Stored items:
'''
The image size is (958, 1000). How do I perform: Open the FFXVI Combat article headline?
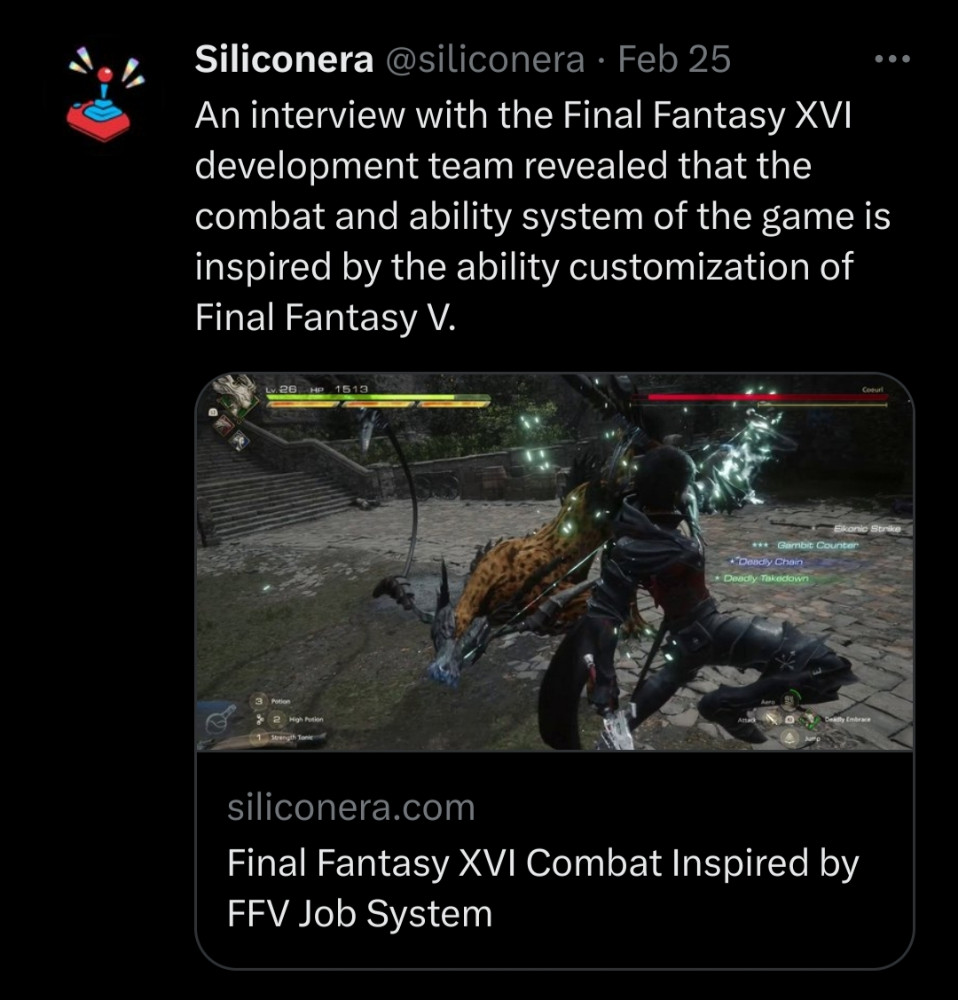click(543, 888)
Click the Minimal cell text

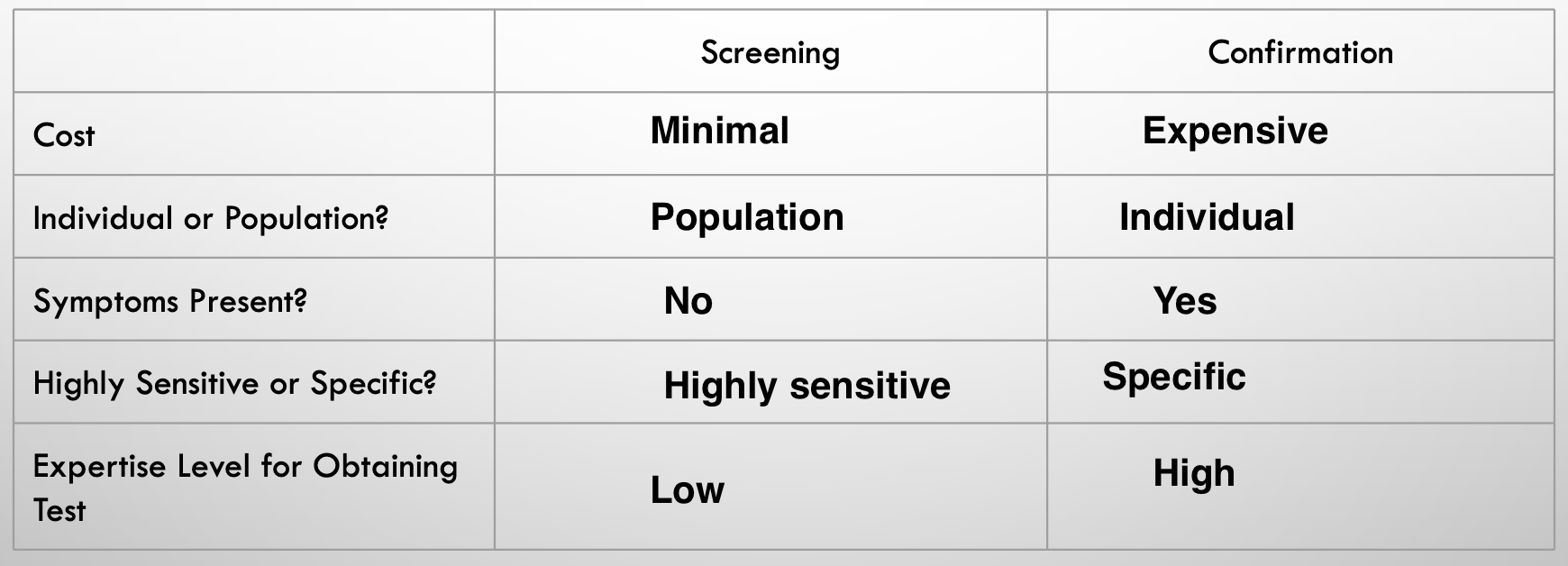pos(719,131)
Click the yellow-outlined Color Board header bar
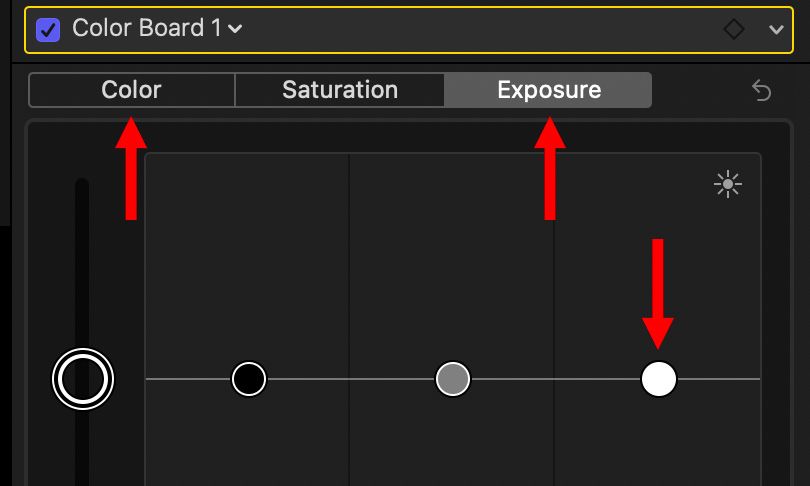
'''
The copy you write must hold every record verbatim and none of the pictures.

ANSWER TO THIS PROBLEM:
The image size is (958, 1000). How do I perform: Open the FFXVI Combat article headline?
click(543, 888)
Click the Minimal cell text

pos(719,131)
Click the yellow-outlined Color Board header bar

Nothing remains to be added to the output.